- New Market
- U.S. National Register of Historic Places
- U.S. Historic district
- Location: South Carolina Highway 375, approximately 5 miles south of Greeleyville, near Greeleyville, South Carolina
- Coordinates: 33°32′21″N 79°59′23″W﻿ / ﻿33.53917°N 79.98972°W
- Area: 88.6 acres (35.9 ha)
- Built: c. 1820
- Architectural style: extended Double Pen
- NRHP reference No.: 98000290
- Added to NRHP: March 26, 1998

= New Market (Greeleyville, South Carolina) =

New Market, also known as the McDonald-Rhodus-Lesesne House, is a historic home and national historic district located near Greeleyville, Williamsburg County, South Carolina.
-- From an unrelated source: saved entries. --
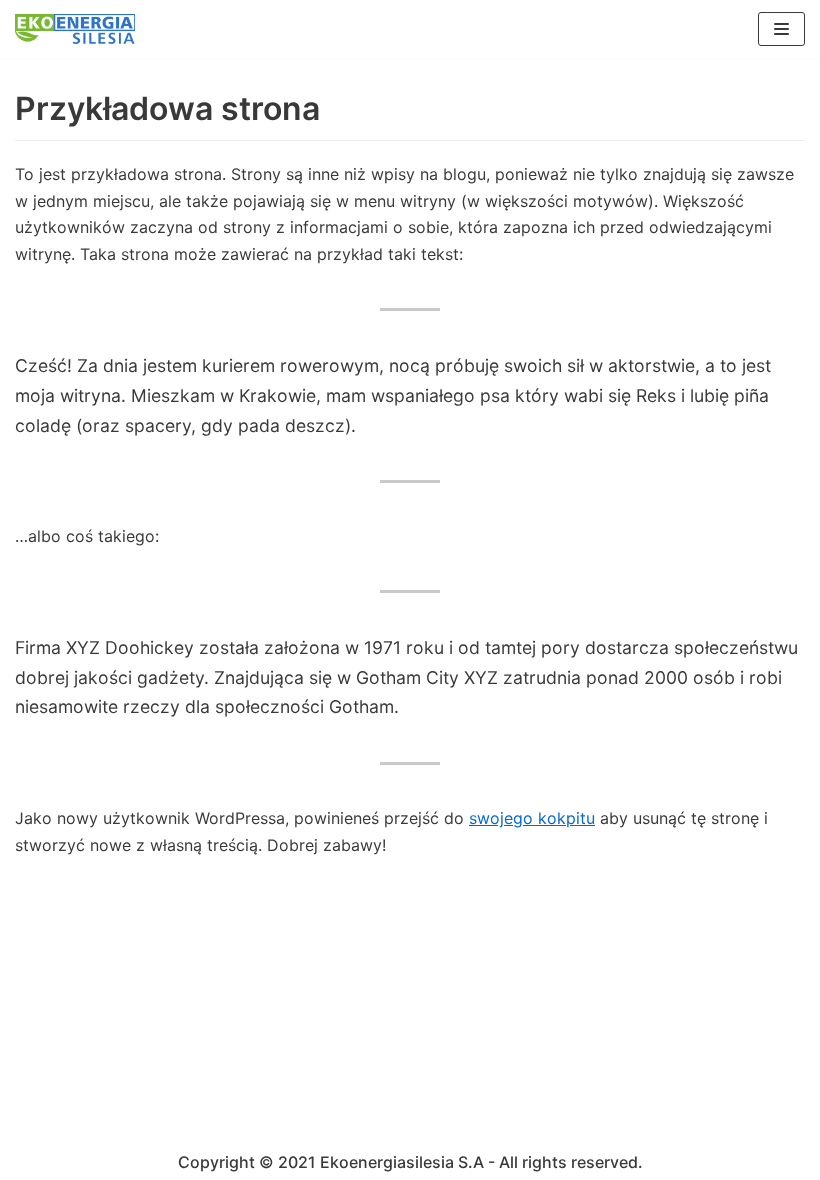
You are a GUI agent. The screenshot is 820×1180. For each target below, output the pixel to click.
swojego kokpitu (532, 818)
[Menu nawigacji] (781, 29)
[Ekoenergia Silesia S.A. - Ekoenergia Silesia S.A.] (75, 29)
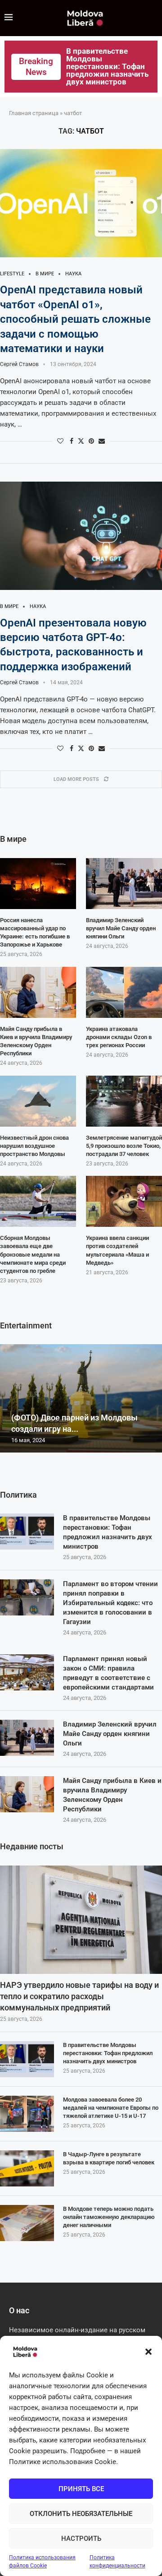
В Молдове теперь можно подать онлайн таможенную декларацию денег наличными (109, 2216)
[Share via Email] (102, 441)
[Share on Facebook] (71, 441)
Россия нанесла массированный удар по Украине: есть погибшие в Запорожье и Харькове (35, 932)
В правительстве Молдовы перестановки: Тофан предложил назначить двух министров (107, 1532)
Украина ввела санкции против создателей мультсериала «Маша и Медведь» (117, 1250)
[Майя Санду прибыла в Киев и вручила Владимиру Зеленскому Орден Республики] (27, 1794)
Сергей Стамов (19, 364)
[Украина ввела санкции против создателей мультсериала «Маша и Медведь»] (124, 1201)
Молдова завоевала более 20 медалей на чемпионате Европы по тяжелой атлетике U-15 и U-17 (110, 2107)
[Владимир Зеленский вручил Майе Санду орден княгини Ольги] (27, 1738)
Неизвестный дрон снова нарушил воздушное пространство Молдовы (34, 1145)
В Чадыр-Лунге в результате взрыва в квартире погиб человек (108, 2158)
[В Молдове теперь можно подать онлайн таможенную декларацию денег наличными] (27, 2223)
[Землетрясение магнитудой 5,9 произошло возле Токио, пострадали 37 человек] (124, 1101)
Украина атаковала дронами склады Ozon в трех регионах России (119, 1037)
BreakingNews (36, 66)
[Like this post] (60, 441)
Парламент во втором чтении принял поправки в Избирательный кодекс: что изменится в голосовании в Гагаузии (110, 1603)
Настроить (81, 2538)
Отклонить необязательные (81, 2514)
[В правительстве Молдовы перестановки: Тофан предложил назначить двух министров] (27, 1531)
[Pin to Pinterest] (91, 441)
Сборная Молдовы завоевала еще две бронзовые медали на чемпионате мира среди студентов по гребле (33, 1254)
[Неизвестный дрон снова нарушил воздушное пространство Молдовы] (38, 1101)
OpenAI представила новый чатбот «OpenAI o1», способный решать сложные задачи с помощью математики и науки (75, 319)
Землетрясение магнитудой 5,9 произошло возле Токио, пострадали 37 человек (124, 1145)
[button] (148, 2351)
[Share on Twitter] (81, 441)
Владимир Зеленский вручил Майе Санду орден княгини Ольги (110, 1733)
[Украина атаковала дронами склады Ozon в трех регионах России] (124, 992)
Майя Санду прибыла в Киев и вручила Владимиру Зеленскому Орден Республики (112, 1795)
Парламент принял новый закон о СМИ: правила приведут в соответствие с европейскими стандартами (108, 1673)
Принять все (81, 2489)
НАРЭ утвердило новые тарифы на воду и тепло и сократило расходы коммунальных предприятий (79, 1996)
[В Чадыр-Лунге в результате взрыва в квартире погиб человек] (27, 2168)
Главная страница (33, 113)
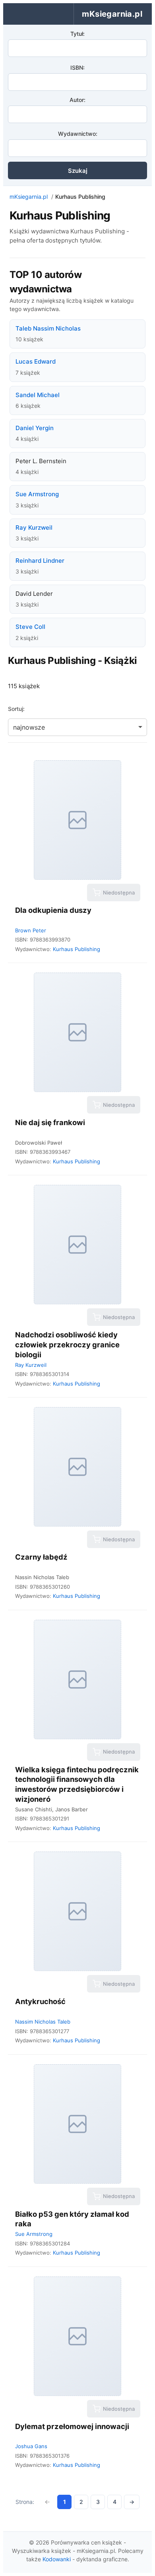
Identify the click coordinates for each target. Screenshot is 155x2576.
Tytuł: (77, 33)
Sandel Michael (37, 395)
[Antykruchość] (77, 1911)
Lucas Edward (35, 361)
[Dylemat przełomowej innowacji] (77, 2336)
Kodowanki (57, 2559)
It encompasses 2 contributing buildings and 2 contributing sites. The house was built about 1820, and a one-story, frame extended Double Pen house over a raised brick basement. It features a typical "rain porch" on the front of the house supported by four tapered and chamfered wooden posts. Also on the property are a 1 1/2-story frame tobacco pack house (c. 1916), the foundation of a greenhouse, and a pecan avenue and grove (c. 1920).

It was listed on the National Register of Historic Places in 1998.